What is needed - Among the entries below, please repeat exactly and only the lines from the line containing "You are a computer-use agent. 1220x798" to the line containing "You are a computer-use agent. Viewport: 1080px", both lines included.
==== Input material
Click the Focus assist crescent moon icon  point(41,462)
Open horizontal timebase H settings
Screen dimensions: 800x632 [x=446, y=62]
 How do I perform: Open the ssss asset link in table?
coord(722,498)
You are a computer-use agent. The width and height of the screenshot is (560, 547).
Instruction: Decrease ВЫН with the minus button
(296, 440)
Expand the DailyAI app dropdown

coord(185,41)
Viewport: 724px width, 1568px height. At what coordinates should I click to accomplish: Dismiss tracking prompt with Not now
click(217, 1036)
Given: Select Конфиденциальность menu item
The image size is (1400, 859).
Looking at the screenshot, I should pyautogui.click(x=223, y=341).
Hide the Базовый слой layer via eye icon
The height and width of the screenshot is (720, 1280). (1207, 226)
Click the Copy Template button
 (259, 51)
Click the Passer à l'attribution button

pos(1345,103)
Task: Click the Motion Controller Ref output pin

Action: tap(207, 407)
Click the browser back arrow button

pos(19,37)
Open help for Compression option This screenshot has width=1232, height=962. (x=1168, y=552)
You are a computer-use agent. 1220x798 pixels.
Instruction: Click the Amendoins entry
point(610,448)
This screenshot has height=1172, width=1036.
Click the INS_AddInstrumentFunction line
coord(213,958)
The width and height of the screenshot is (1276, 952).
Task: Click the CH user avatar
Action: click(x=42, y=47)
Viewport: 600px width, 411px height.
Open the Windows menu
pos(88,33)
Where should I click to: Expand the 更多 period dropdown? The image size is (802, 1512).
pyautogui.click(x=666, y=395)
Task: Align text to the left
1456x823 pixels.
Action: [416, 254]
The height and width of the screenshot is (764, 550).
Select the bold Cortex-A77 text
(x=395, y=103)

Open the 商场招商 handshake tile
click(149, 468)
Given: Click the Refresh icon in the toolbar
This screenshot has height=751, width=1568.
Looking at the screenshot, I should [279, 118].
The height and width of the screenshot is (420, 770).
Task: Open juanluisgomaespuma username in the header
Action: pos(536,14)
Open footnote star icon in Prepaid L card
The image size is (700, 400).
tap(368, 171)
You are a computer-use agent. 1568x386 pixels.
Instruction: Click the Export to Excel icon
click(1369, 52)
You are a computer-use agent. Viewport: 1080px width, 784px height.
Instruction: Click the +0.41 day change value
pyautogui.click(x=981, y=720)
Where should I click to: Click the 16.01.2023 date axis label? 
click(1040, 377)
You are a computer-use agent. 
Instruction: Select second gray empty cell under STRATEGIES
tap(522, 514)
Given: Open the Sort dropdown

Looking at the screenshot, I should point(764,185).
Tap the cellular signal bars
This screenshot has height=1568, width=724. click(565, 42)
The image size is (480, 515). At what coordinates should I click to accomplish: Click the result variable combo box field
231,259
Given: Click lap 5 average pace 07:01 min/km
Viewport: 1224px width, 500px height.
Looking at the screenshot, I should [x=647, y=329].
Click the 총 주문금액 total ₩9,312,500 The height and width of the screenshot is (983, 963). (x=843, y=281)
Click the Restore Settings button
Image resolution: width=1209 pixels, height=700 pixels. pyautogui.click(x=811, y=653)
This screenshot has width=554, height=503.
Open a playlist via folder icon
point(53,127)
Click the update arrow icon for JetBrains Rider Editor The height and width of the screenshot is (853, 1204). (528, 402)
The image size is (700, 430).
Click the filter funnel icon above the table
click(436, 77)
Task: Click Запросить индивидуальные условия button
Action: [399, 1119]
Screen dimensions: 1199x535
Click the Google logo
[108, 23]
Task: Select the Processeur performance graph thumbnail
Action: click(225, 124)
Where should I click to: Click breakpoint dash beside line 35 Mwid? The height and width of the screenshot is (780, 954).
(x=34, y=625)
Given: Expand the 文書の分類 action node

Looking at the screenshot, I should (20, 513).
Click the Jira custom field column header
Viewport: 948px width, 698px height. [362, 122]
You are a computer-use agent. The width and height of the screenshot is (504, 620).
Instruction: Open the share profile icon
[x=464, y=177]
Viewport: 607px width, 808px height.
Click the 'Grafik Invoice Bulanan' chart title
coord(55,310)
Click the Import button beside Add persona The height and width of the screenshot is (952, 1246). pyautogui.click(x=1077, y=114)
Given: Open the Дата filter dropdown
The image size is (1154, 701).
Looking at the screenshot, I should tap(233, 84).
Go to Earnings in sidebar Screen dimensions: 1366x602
========
Answer to the exercise -
You are a computer-use agent. 1220x798 pixels.
Instruction: Click the Amendoins entry
point(610,448)
This screenshot has height=1172, width=1036.
Click the INS_AddInstrumentFunction line
coord(213,958)
The width and height of the screenshot is (1276, 952).
Task: Click the CH user avatar
Action: click(x=42, y=47)
Viewport: 600px width, 411px height.
Open the Windows menu
pos(88,33)
Where should I click to: Expand the 更多 period dropdown? The image size is (802, 1512).
pyautogui.click(x=666, y=395)
Task: Align text to the left
1456x823 pixels.
Action: [416, 254]
The height and width of the screenshot is (764, 550).
Select the bold Cortex-A77 text
(x=395, y=103)

Open the 商场招商 handshake tile
click(149, 468)
Given: Click the Refresh icon in the toolbar
This screenshot has height=751, width=1568.
Looking at the screenshot, I should [279, 118].
The height and width of the screenshot is (420, 770).
Task: Open juanluisgomaespuma username in the header
Action: pos(536,14)
Open footnote star icon in Prepaid L card
The image size is (700, 400).
tap(368, 171)
You are a computer-use agent. 1568x386 pixels.
Instruction: Click the Export to Excel icon
click(1369, 52)
You are a computer-use agent. Viewport: 1080px width, 784px height.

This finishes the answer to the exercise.